DP-FTRL and matrix factorization mechanism (I)

In this series of blog posts, I plan to write down some of my personal understanding (of course shaped by many wonderful papers) of DP-FTRL and matrix factorization mechanism.

Building upon the classic online learning algorithm FTRL, DP-FTRL [KMSTTX21] is the private version, proposed to get rid of subsampling and shuffling in DP-SGD while achieving similar or better privacy-utility trade-off. DP-FTRL has been used in production by Google for private ML training, see [XZACKMRZ23]. The key idea is simple – the regret/utility analysis in standard FTRL only relies on the prefix sum of gradients and hence it suffices to privatize each prefix sum for privacy. Not surprisingly, this idea has been explored before in private online learning, e.g., [JKT12], [GS13], [AS17]. One popular way to privatize prefix sum is the so-called tree-based algorithm [CSS11], [DNPR10] and its variance improved version by Honaker [Hon15]. In particular, given a stream of gradients \(g_1, g_2,\ldots, g_T \in \mathbb{R}^d\) with bounded \(\ell_2\) norm, instead of adding noise to each gradient (i.e., Simple II mechanism in [CSS11]) or to each prefix sum (i.e., Simple I mechanism in [CSS11]), the tree-based algorithm adds noise to each partial sum, see Fig. 1.1 below for an illustration. As we will see later, these three different ways of adding noise correspond to different factorization methods. The key benefit of adding noise to partial-sum nodes is a good balance between sensitivity and total number of added noise.


Fig 1.1: Illustration of tree-based algorithm. It adds noise to each non-private tree node (which is a partial sum \(\sum[i,j] := \sum_{s=i}^j g_s\)). The amount of noise at each node for privacy is determined by the total sensitivity of the tree, which is \(\sqrt{O(\log T)}\) under \(\ell_2\) norm. Each noisy prefix sum at time \(t\) can be computed by at most \(O(\log t)\) noisy tree nodes. Thus, the total additional noise variance is \(O_{\delta}(\log t \cdot \log T\cdot 1/\epsilon^2)\) for \((\epsilon,\delta)\)-DP. Ignoring all log terms, we have the total noise in noisy prefix sum is \(\tilde{O}_{\delta}(1/\epsilon^2)\) for each coordinate \(i\in [d]\). Note that, for the online update, one only needs to compute the noisy tree nodes indicated by green color (see my slides (page 29) for details).

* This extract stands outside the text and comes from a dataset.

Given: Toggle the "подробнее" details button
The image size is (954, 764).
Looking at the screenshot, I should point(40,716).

DP-FTRL essentially leverages the idea of tree-based algorithm to achieve a similar or better privacy-utility trade-off than DP-SGD, without requiring the use of privacy amplification by subsampling or shuffling. One utility metric considered in [KMSTTX21] is online (average) regret defined below.

\(\mathcal{R}(T) = \frac{1}{T} \cdot \left(\sum_{t}^T f_t(x_t) - f_t(x^*)\right), \tag{1.1}\) where \(f_t(x) = \ell (x; \xi_t)\) and \(\ell(x;\xi_t)\) is the loss of model parameter \(x\) under sample \(\xi_t\) and a fixed (convex) loss function \(\ell\). Here, \(x^*\) is any reference parameter. As in standard online learning, \(f_t\) can be adversarially chosen (hence \(\xi_t\) can be arbitrarily chosen without a distribution assumption).

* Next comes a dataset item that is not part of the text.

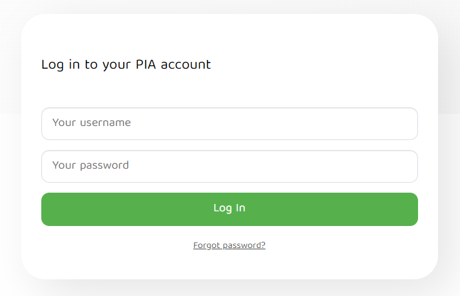
Task: Focus the username text box
Action: point(229,123)
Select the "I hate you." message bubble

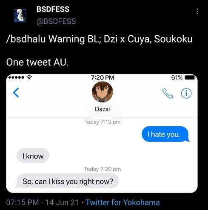click(165, 134)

Let us summarize the key utility (regret) result in [KMSTTX21] (cf. Theorem C.1) under \((\epsilon,\delta)\)-DP. At a high level, one can represent the high-probability regret in (1.1) under DP-FTRL as follows (assume Lipschitz constant of \(f_t\) is \(L=1\), \(x_1 = 0\) and \(\lVert x \rVert_2 \leq D^2\)).

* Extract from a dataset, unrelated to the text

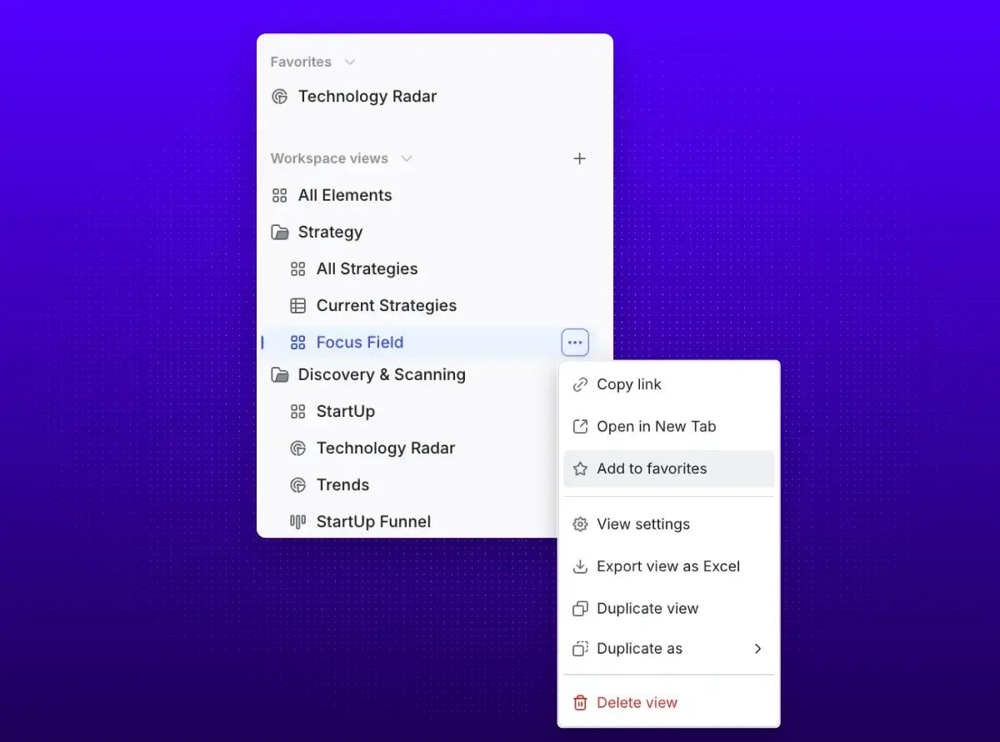Collapse the Strategy folder
The width and height of the screenshot is (1000, 742).
click(x=280, y=233)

\(\mathcal{R}_{\text{DP-FTRL}}(T) \le O\left( \frac{1+ \text{maximal error in prefix sum}}{\lambda} + \frac{\lambda D^2}{T}\right), \tag{1.2}\) where \(\lambda\) is the coefficient of the regularizer in FTRL (which is related to the inverse of the learning rate in OMD or SGD). For non-private case (where the error term is zero), choosing \(\lambda = {\sqrt{T}}/{D}\), yields the standard non-private (average) regret of \(D/\sqrt{T}\). For the DP case, it only needs to compute the error in prefix sum. Let \(n_t \in \mathbb{R}^d\) be the difference between the noisy prefix sum at time \(t\) and the non-private true prefix sum at time \(t\). The maximal error in prefix sum is given by \(\max_{t\in T} \lVert n_t \rVert_2\). Then, as explained in Fig. 1.1, \(\lVert n_t \rVert_2 \approx \sqrt{d} \cdot 1/\epsilon\), for all \(t \in [T]\) with high probability. Plugging in \(\sqrt{d} \cdot 1/\epsilon\) as the maximal error into (1.2) and choosing \(\lambda = \max\left\{\frac{\sqrt{T}}{D}, \frac{d^{1/4}\sqrt{T/\epsilon}}{D}\right\}\) , one can obtain the final high-probability regret of DP-FTRL with tree-based algorithm for prefix sum as

\(\mathcal{R}_{\text{DP-FTRL}}(T) \le O\left( D\cdot \left(\frac{1}{\sqrt{T}} + \frac{d^{1/4}}{\sqrt{T \epsilon}}\right)\right). \tag{1.3}\)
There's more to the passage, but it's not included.